Data to use:
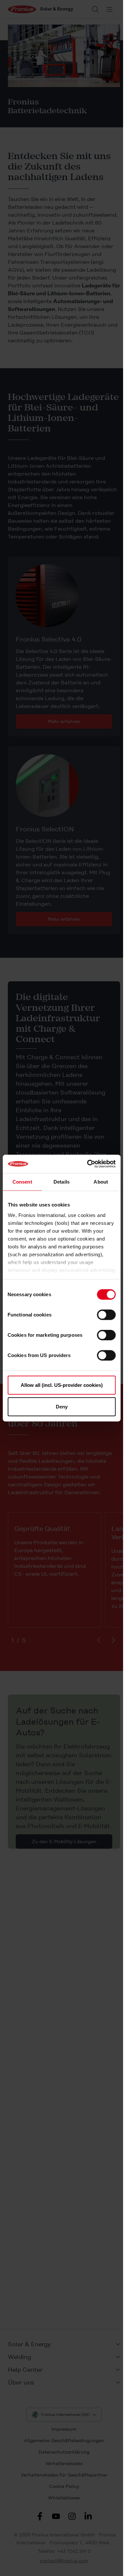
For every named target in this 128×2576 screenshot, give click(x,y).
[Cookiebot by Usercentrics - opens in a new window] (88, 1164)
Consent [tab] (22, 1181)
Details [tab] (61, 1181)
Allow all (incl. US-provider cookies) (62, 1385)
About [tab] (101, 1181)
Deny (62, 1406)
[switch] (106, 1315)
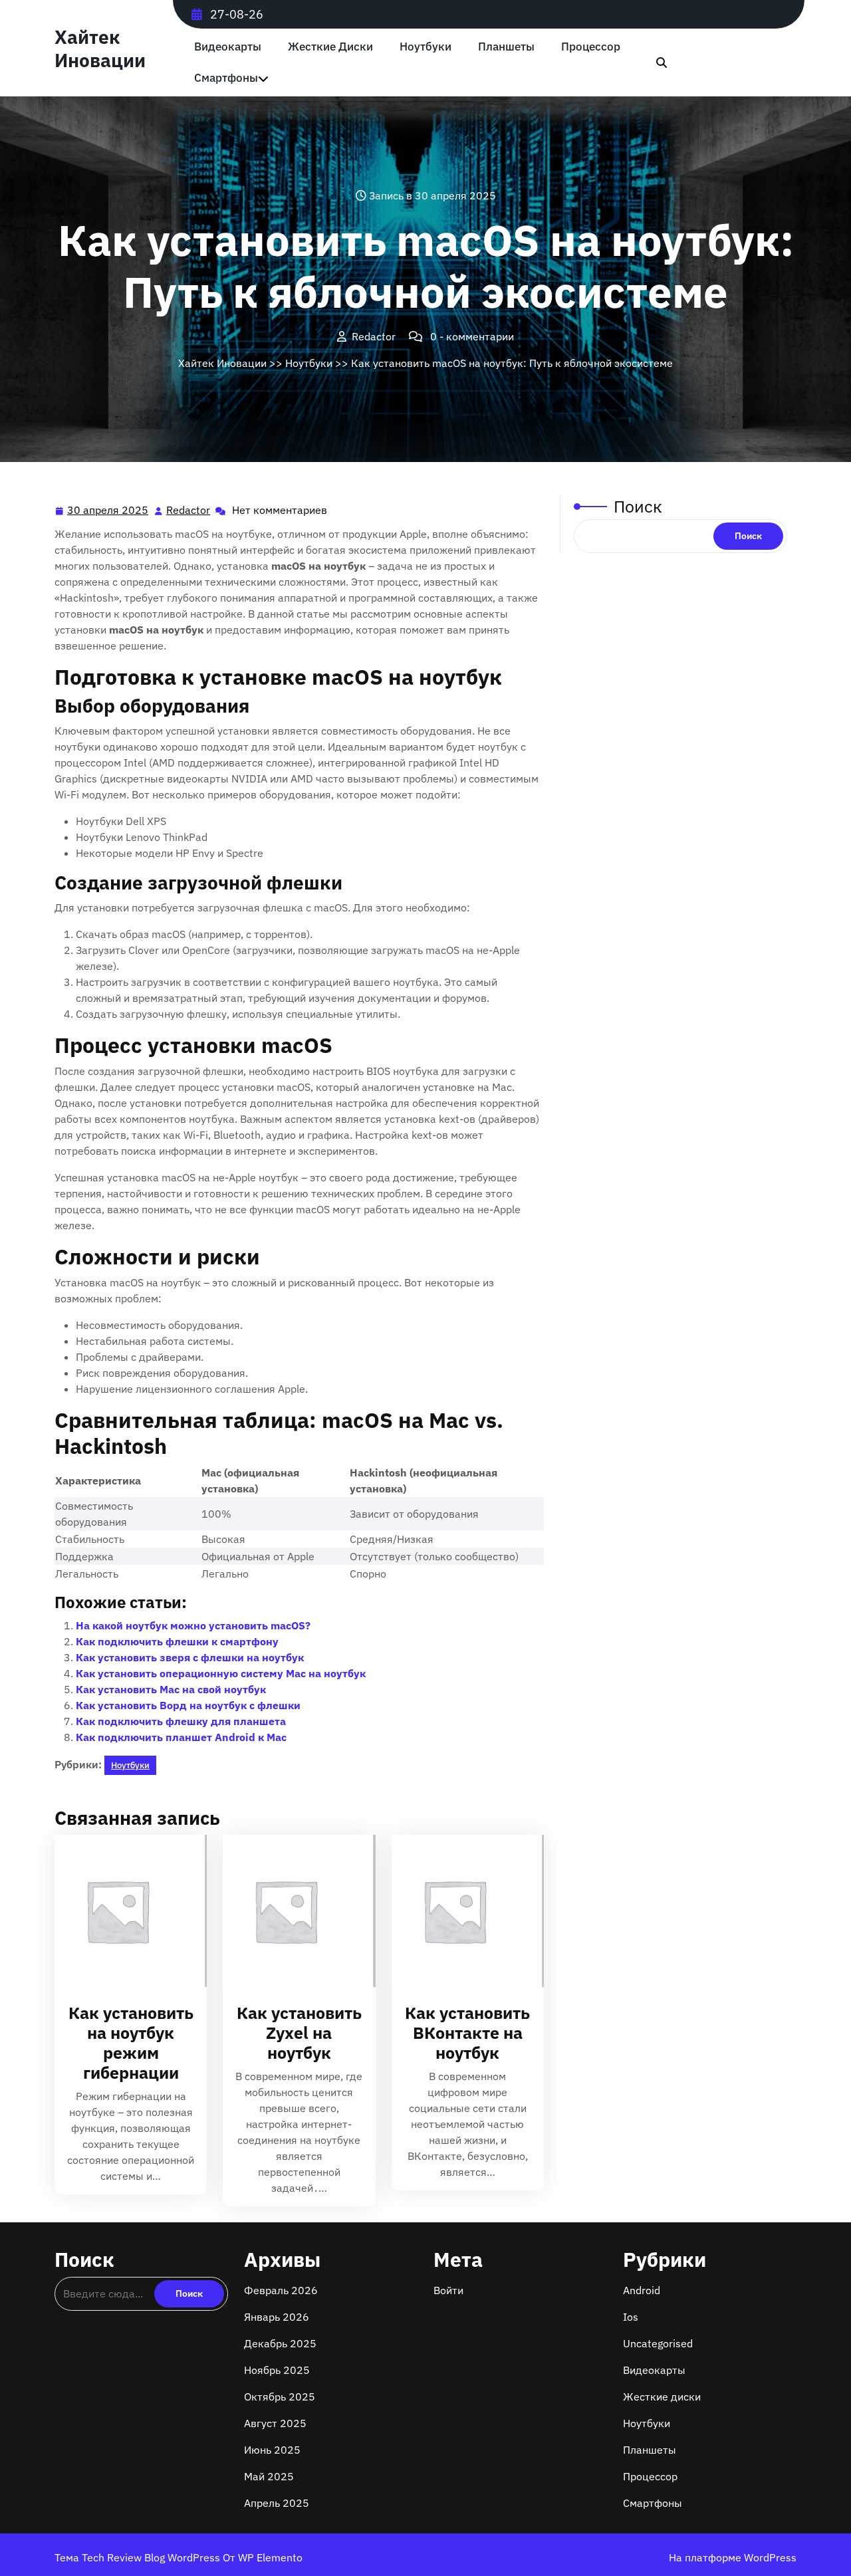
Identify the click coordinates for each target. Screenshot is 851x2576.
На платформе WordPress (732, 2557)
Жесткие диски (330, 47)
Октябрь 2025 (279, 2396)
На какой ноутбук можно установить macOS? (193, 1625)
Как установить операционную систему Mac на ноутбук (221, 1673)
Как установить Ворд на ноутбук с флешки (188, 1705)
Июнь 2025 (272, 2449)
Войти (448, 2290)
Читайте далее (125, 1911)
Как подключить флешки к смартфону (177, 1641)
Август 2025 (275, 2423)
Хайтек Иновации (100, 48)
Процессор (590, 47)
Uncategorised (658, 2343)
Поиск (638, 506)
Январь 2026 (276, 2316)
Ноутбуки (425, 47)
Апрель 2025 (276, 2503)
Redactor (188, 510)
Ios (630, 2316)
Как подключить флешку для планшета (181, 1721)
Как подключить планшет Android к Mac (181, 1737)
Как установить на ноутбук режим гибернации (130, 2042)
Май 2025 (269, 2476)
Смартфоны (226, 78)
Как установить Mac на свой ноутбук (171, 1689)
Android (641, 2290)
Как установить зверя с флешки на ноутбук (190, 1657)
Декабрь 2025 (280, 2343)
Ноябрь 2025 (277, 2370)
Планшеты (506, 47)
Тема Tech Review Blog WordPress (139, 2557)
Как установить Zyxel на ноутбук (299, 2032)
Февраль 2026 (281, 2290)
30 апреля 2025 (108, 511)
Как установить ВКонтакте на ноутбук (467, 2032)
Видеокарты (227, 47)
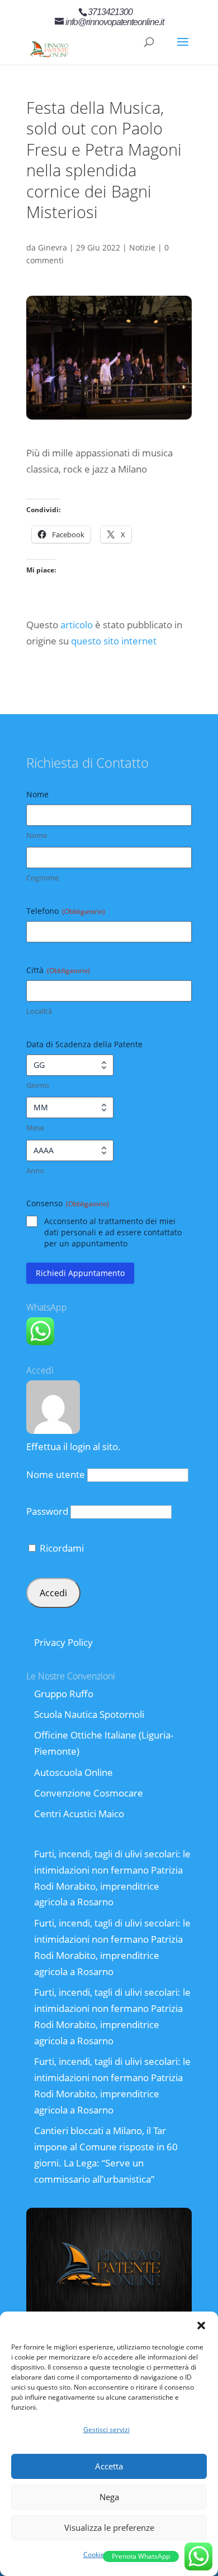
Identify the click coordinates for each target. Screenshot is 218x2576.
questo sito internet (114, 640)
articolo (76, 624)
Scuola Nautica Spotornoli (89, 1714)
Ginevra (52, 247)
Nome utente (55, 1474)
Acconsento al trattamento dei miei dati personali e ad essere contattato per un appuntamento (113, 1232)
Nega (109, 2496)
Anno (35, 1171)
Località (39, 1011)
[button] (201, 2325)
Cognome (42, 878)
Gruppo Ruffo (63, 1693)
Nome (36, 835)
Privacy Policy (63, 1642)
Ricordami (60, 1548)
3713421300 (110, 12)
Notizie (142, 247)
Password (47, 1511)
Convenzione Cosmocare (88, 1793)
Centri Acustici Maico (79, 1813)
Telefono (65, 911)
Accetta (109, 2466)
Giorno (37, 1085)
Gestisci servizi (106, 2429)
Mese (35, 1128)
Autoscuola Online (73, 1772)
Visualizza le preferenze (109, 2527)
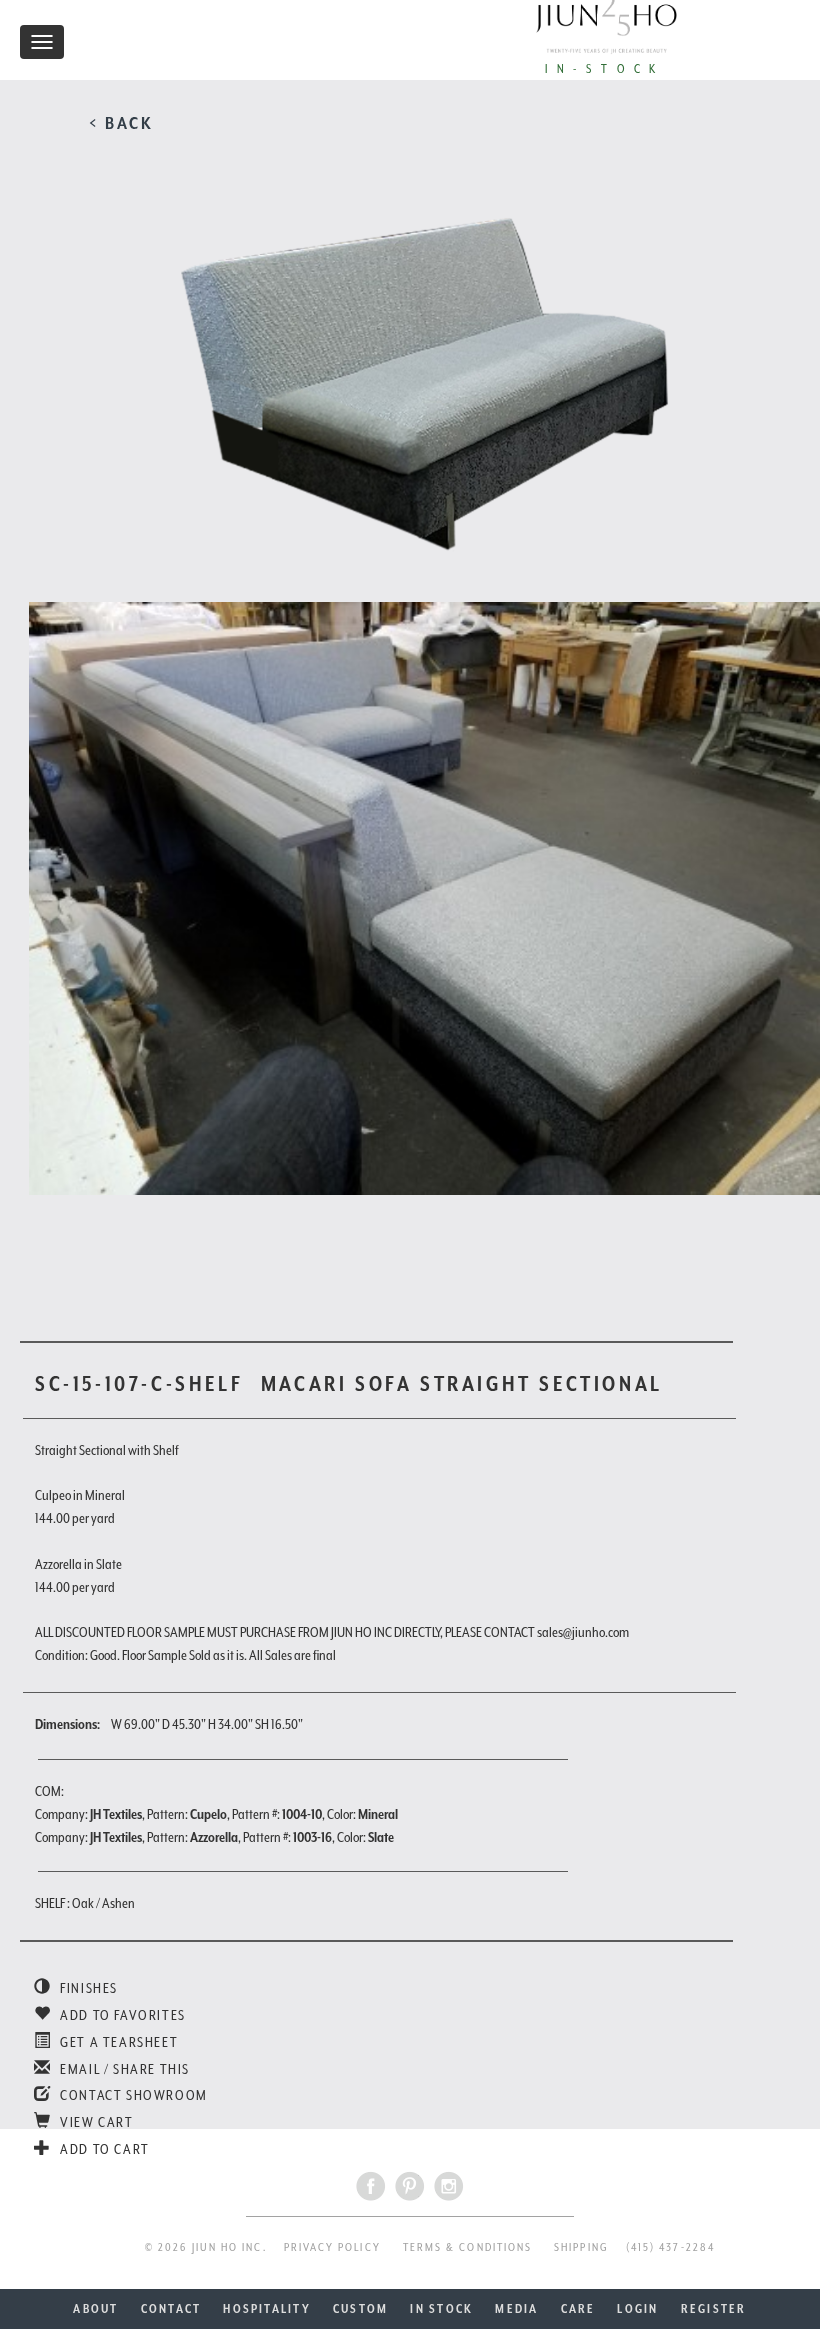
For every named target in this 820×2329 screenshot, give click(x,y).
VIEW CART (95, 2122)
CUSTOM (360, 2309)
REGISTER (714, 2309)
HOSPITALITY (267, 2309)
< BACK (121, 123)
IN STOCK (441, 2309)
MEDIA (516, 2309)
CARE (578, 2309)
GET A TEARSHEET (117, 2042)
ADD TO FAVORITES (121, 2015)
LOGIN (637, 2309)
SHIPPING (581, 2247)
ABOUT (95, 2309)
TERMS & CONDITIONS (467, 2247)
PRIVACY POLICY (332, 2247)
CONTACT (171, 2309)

What the exercise asks:
Your reply should consist solely of the lines above from the line containing "На платформе WordPress (732, 2557)" up to and including the line containing "Anno (35, 1171)", reproduced exactly, minus the pictures.

Task result:
На платформе WordPress (732, 2557)
Жесткие диски (330, 47)
Октябрь 2025 (279, 2396)
На какой ноутбук можно установить macOS? (193, 1625)
Как установить операционную систему Mac на ноутбук (221, 1673)
Как установить Ворд на ноутбук с флешки (188, 1705)
Июнь 2025 (272, 2449)
Войти (448, 2290)
Читайте далее (125, 1911)
Как подключить флешки к смартфону (177, 1641)
Август 2025 (275, 2423)
Хайтек Иновации (100, 48)
Процессор (590, 47)
Uncategorised (658, 2343)
Поиск (638, 506)
Январь 2026 (276, 2316)
Ноутбуки (425, 47)
Апрель 2025 (276, 2503)
Redactor (188, 510)
Ios (630, 2316)
Как подключить флешку для планшета (181, 1721)
Как подключить планшет Android к Mac (181, 1737)
Как установить на ноутбук режим гибернации (130, 2042)
Май 2025 (269, 2476)
Смартфоны (226, 78)
Как установить Mac на свой ноутбук (171, 1689)
Android (641, 2290)
Как установить зверя с флешки на ноутбук (190, 1657)
Декабрь 2025 (280, 2343)
Ноябрь 2025 (277, 2370)
Планшеты (506, 47)
Тема Tech Review Blog WordPress (139, 2557)
Как установить Zyxel на ноутбук (299, 2032)
Февраль 2026 (281, 2290)
30 апреля 2025 (108, 511)
Как установить ВКонтакте на ноутбук (467, 2032)
Видеокарты (227, 47)
Identify the click coordinates for each target. Screenshot is 218x2576.
questo sito internet (114, 640)
articolo (76, 624)
Scuola Nautica Spotornoli (89, 1714)
Ginevra (52, 247)
Nome utente (55, 1474)
Acconsento al trattamento dei miei dati personali e ad essere contattato per un appuntamento (113, 1232)
Nega (109, 2496)
Anno (35, 1171)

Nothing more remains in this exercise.